There were several war poses, the kind of pictures we’d become all too familiar with, of battle-weary soldiers smiling to the camera, flashing V signs with their fingers in a stark desert setting. One of them showed the chopped-up biker and a couple of other grunts standing proud against an apocalyptic background of tanks gutted by depleted uranium shells and burning oil fields. It was obviously Iraq, which means they were either out there in the early nineties or a couple of years after 9/11. Next to the vet gallery were about a dozen similar shots laid out in two rows. Each shot was a black-and-white eight-by-ten mug shot of what I assumed were the club’s full-patch members.

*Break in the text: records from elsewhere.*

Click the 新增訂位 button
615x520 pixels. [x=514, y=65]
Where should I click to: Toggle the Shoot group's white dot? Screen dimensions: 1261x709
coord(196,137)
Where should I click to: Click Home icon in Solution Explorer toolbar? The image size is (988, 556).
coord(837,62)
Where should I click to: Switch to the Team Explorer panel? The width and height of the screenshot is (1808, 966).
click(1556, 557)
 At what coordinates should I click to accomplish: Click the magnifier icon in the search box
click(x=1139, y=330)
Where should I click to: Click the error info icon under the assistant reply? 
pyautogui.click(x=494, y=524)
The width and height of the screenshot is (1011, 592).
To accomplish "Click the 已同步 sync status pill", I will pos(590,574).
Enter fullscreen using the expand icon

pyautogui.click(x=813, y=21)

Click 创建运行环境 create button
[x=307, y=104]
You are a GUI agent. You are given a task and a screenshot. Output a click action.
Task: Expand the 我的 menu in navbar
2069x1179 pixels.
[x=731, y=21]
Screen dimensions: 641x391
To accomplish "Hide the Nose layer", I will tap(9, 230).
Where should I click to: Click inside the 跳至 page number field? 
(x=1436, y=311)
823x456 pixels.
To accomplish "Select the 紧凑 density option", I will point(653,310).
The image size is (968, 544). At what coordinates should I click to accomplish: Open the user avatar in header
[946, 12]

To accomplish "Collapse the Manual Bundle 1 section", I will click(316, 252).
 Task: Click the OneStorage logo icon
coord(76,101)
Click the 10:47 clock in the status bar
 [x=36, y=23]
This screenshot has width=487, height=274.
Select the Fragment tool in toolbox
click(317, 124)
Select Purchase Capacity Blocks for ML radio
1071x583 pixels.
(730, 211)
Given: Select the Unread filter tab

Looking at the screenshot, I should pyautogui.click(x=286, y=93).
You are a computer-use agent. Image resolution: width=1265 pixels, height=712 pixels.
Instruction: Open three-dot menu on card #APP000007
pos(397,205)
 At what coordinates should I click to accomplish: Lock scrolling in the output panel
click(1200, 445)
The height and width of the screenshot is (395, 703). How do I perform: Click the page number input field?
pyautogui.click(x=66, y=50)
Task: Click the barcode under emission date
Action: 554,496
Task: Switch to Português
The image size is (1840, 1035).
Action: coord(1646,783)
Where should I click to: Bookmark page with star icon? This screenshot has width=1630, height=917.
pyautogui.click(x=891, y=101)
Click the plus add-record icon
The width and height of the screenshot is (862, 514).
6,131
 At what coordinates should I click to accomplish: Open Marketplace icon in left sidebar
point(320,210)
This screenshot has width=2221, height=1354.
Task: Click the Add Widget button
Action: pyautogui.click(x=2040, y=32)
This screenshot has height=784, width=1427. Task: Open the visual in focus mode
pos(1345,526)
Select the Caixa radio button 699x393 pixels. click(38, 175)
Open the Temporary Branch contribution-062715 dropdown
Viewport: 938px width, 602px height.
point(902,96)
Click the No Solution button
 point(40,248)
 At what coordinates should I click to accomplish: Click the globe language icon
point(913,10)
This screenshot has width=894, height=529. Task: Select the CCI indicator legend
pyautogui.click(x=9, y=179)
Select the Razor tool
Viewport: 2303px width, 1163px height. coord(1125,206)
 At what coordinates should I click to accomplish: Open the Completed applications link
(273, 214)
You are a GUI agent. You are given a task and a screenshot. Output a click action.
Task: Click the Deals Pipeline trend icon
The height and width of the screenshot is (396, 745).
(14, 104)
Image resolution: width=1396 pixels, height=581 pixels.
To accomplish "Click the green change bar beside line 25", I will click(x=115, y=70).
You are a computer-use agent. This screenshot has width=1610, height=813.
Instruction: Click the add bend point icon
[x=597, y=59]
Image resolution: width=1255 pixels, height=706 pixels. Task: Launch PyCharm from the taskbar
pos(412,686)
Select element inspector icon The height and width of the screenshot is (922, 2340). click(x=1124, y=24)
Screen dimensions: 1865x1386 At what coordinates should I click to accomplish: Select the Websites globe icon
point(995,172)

I immediately recognized several of them: the one who’d just been Bobbitted; the guy who shot Michelle and who I crushed in half; Flamehead; Soulpatch was also up there, all brooding and defiant. Like the others, he was grudgingly holding up a black tablet that displayed his booking number and where he’d been arrested—in this case, the La Mesa Police Department. It was a local arrest, so if he wasn’t already on the club’s ATF file that was now sitting on Villaverde’s smartphone, getting his name wasn’t going to be an issue.